● Extracted entries

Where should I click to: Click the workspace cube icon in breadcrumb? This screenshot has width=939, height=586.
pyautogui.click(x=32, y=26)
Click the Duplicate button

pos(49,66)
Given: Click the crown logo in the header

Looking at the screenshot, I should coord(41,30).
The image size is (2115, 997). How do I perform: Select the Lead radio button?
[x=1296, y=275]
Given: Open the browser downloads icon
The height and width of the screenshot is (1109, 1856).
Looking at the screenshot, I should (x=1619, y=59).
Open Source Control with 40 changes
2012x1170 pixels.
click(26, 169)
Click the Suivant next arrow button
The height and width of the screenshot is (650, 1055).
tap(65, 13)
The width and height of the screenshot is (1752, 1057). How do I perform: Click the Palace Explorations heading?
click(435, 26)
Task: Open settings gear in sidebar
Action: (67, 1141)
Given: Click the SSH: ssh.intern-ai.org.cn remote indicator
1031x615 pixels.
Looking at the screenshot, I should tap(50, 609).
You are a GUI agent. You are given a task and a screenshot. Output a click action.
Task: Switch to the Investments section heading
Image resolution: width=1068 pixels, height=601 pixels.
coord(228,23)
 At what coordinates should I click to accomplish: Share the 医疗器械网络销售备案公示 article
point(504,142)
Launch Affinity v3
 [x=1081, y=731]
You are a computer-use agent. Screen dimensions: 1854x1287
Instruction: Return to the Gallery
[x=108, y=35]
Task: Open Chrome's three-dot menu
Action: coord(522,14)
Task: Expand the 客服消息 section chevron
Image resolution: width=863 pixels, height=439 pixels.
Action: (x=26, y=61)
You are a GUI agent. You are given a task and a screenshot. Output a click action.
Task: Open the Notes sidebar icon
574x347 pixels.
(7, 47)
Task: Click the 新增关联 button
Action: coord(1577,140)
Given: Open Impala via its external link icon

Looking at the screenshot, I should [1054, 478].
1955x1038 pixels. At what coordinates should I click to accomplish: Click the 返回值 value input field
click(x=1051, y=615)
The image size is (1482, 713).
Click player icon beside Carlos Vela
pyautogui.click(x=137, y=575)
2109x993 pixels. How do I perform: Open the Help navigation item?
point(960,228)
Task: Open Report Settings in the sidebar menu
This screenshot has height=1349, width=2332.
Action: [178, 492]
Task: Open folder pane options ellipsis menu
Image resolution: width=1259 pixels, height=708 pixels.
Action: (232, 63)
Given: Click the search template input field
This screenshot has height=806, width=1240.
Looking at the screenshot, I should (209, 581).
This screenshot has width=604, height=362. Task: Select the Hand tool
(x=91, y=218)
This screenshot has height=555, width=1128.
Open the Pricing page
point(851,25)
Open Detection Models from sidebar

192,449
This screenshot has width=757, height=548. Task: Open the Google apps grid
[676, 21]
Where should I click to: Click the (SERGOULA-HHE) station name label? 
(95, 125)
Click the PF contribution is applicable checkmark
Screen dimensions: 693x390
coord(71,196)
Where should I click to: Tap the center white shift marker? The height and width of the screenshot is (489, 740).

● The task
Look for the word "section" throughout the material above and copy every line that has it.

● Answer area
Task: Switch to the Investments section heading
Task: Expand the 客服消息 section chevron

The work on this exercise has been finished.